You need a class A CDL

BEE HAPPY Jim 134


----------



## Jim 134 (Dec 1, 2007)

Craig Weber said:


> I recently purchased a F-650 that I would like to liciense under 260000 lbs the truck does not have a flat bed on it yet. I would like someones input on what length of bed works best on this model truck for optimal bee moving potential, while still operating safely. I use Double deep hives on 4 way pallets that are 33" wide. I am concidering either a 20' bed (7 rows, 3 high= 168 hives) or 17' (6 rows, 3 high=144 hives). The truck does have air brakes, any help would be appreciated, Thanks




WOW 260,000 lbs.
BEE HAPPY Jim 134


----------



## dbest (Aug 9, 2005)

Um Jim...That's what I said...If the truck is under CDL and and your trailer is over 10001 then you need a class A If its not...which would be less than 26000...So I'm confused on what your wagging your finger at.


----------



## Jim 134 (Dec 1, 2007)

dbest said:


> Um Jim...That's what I said...If the truck is under CDL
> If the truck is under CDL and and your trailer is over 10001 then you need a class A If its not...which would be less than 26000...So I'm confused on what your wagging your finger at.

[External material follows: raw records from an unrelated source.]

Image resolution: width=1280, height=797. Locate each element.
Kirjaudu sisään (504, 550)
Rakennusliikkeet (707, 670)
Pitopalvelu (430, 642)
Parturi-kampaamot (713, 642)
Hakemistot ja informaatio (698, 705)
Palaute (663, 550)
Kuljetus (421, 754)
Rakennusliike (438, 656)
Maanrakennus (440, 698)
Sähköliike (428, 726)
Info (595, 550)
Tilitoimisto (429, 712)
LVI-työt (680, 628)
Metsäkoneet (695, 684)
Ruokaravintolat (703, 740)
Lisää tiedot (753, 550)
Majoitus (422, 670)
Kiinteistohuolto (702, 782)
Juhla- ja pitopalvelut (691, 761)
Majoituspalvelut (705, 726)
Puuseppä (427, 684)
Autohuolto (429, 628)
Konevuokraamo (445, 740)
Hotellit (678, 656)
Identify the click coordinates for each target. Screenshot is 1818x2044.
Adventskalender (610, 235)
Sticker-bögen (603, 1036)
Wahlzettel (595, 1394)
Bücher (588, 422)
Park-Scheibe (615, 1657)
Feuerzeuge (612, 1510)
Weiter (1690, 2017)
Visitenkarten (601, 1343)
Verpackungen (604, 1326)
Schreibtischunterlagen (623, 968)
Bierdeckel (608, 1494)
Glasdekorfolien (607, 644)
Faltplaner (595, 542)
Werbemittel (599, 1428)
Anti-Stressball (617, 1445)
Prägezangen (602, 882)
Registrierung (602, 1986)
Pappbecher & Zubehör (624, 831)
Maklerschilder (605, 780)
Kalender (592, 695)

Truck is 16,000 and your trailer is over 10001 GVWR of more than 26,000 you need a class A CDL the truck and the trailer are under CDL laws. 



BEE HAPPY Jim 134


----------



## Thermwood (May 29, 2010)

Class A is required to drive combination vehicles, such as tractor-trailers, with a gross combination weight rating (GCWR) of 26,001 pounds or more, provided the vehicle being towed has a gross vehicle weight rating (GVWR) of 10,001 pounds or more. 


Class B is required to drive single vehicles with a GVWR of 26,001 or more pounds; the operator may tow a vehicle weighing 10,000 pounds GVWR or less.


Class C is for cars, vans, pickups, mopeds, and other vehicles with a GVWR of 26,000 pounds or less; allows towing of a vehicle with a GVWR of 10,000 pounds or less. 


Endorsement J Allows Class C license to tow a vehicle over 10,000 pounds GVWR. 
Additional written and skills tests are required.


----------



## redbee (Dec 29, 2005)

need CDL ,class B should be all you need without air brakes


----------



## Thermwood (May 29, 2010)

You do not need CDL if the 'truck' is rated for 26000 OR LESS, and you may pull a trailer with gvwr of 10000 OR LESS, and may pull a trailer with gvwr of 10001 OR MORE with J ENDORSEMENT
You do need a CDL if the "truck" is rated for 26001 OR MORE
Trailer rating is separate, we are not talking combination vehicles such as tractor-trailers


----------



## Jim 134 (Dec 1, 2007)

Thermwood said:


> You do not need CDL if the 'truck' is rated for 26000 OR LESS, and you may pull a trailer with gvwr of 10000 OR LESS, and may pull a trailer with gvwr of 10001 OR MORE with J ENDORSEMENT
> You do need a CDL if the "truck" is rated for 26001 OR MORE
> Trailer rating is separate, we are not talking combination vehicles such as tractor-trailers


Or truck-trailer As a combination vehicles and no J ENDORSEMENT in MA.you do not need a ENDORSEMENT for RV


BEE HAPPY Jim 134


----------



## beeware10 (Jul 25, 2010)

thermwood-- yes that is what I was told by a nys dot inspector. there are a lot of rumors out there. just be careful not to go over. then they got ya. your out of class and overweight.


----------



## swarm_trapper (Jun 19, 2003)

LOL here we go again. Just for fun lets throw in the the farm exemption!!
Nick


----------



## dbest (Aug 9, 2005)

swarm_trapper said:


> LOL here we go again. Just for fun lets throw in the the farm exemption!!
> Nick


Ever feel like pounding your head into a wall? Happens to me all the time!


----------



## EastSideBuzz (Apr 12, 2009)

dbest said:


> Ever feel like pounding your head into a wall? Happens to me all the time!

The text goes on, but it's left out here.